◆ What you will do: Begin at the line that has "1098x800 pixels. At" and stop after the line that has "coord(943,46)". Write those lines out again, requests included, and shift each coordinate in the answers up by 52, leaving all other numbers as they are and the pictures out.

◆ Records for this task:
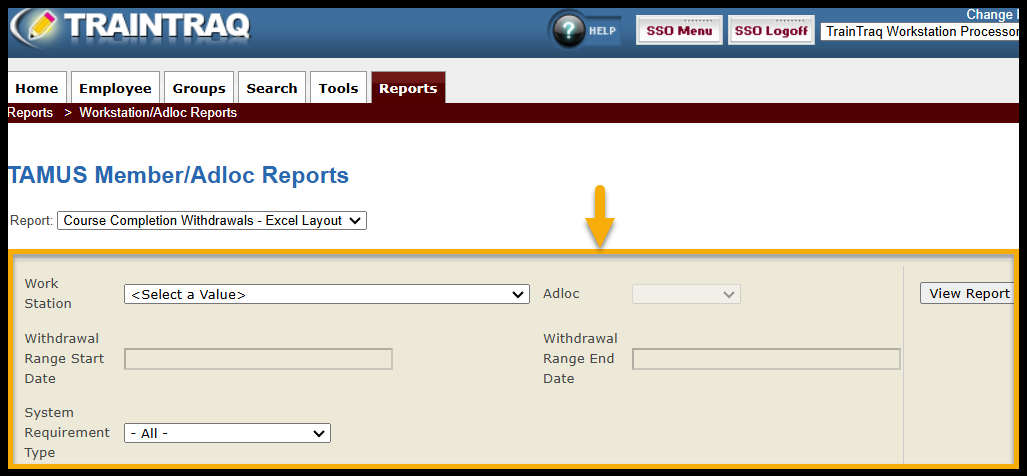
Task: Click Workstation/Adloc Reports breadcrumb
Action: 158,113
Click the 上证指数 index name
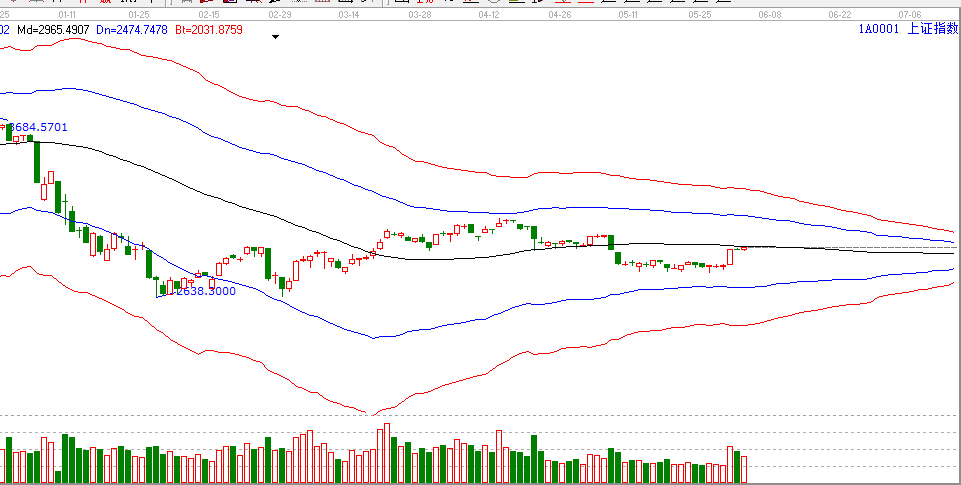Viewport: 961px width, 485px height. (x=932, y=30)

--

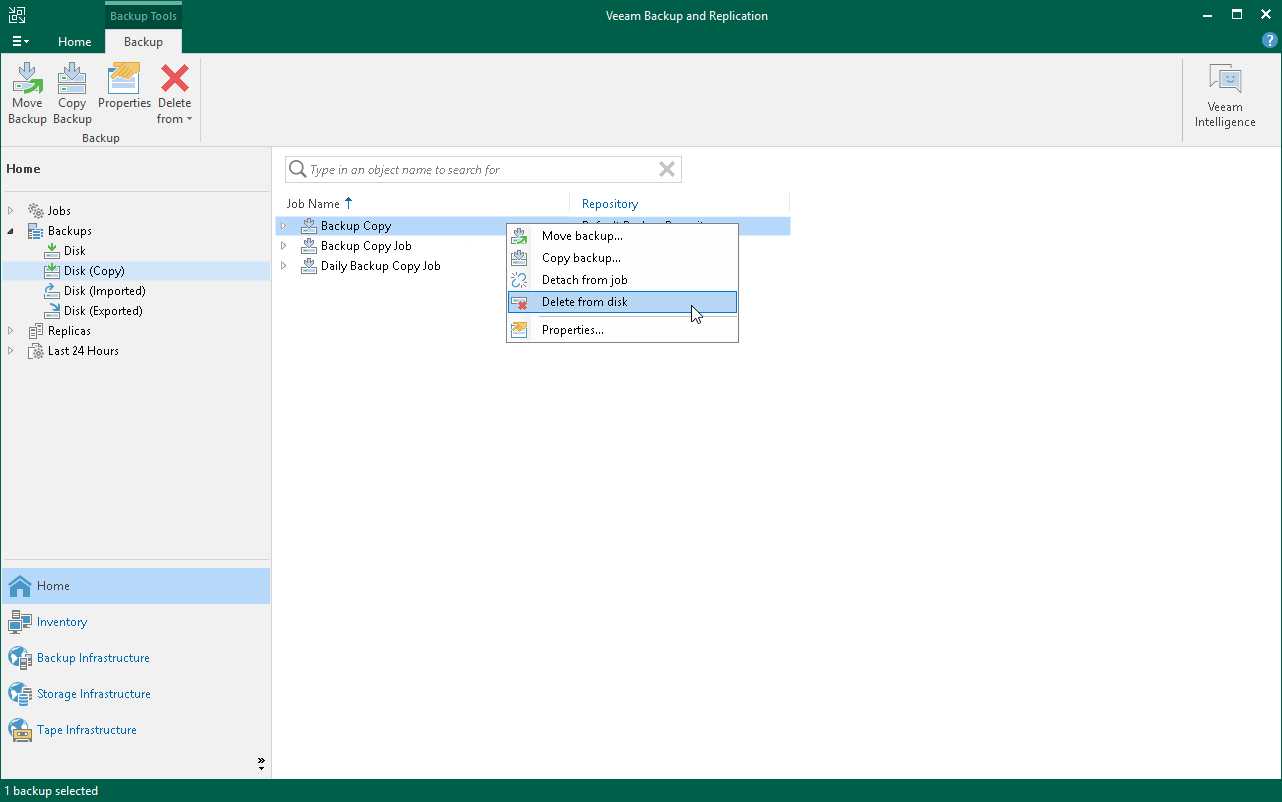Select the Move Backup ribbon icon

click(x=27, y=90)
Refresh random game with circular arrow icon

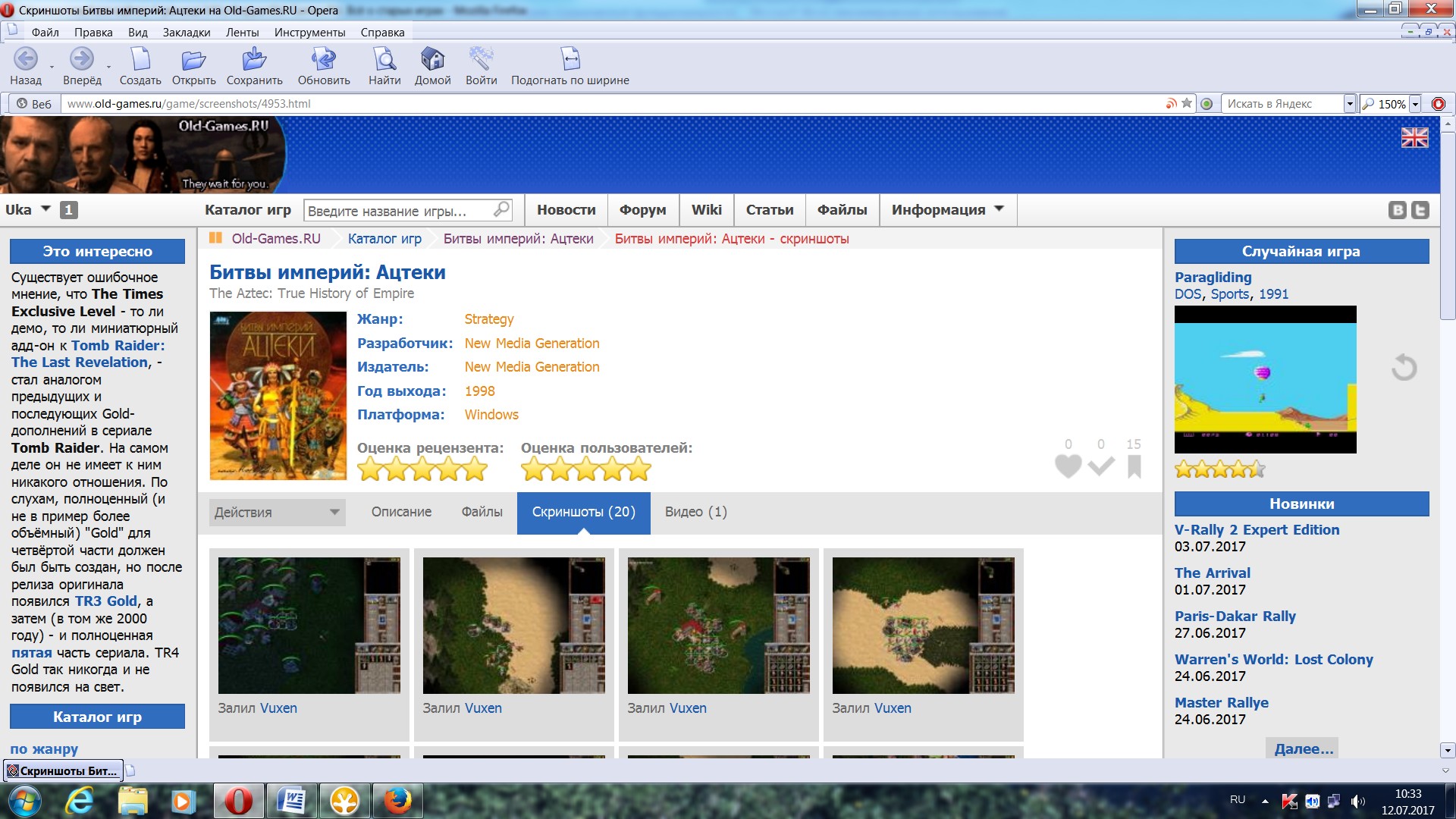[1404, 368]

* * *

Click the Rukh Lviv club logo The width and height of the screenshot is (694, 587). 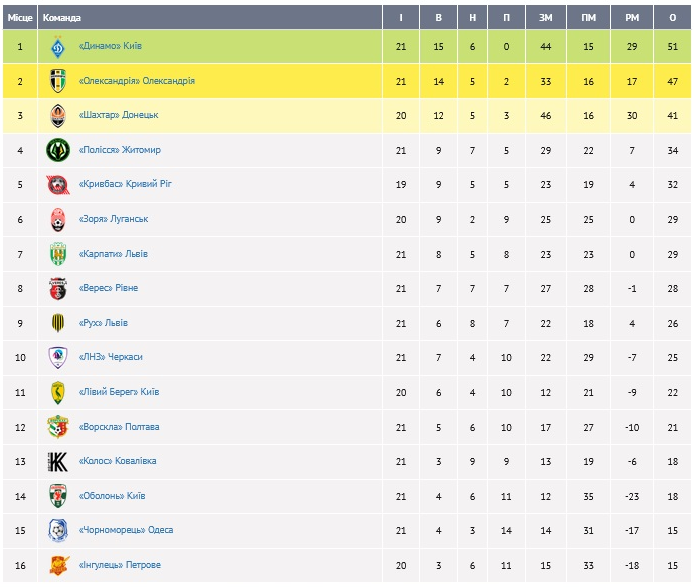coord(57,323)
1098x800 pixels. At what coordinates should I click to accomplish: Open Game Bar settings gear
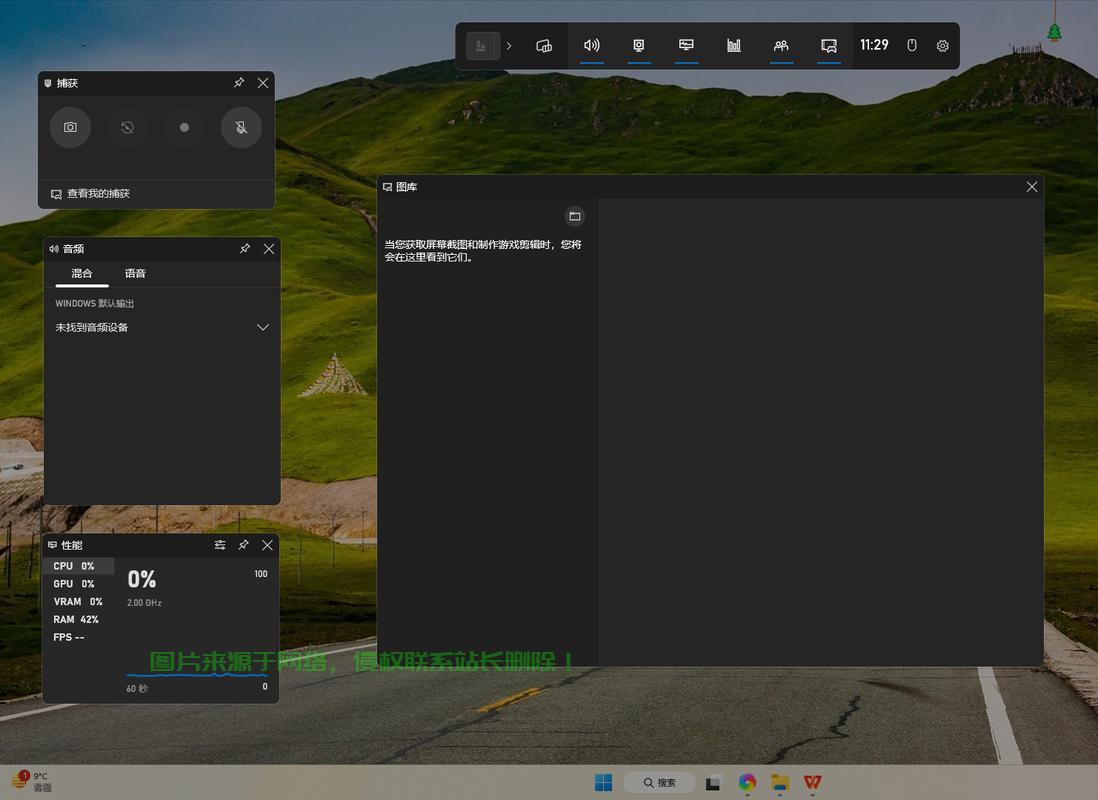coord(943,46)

◆ Result of the task:
1098x800 pixels. At what coordinates should I click to accomplish: Open Game Bar settings gear
coord(995,98)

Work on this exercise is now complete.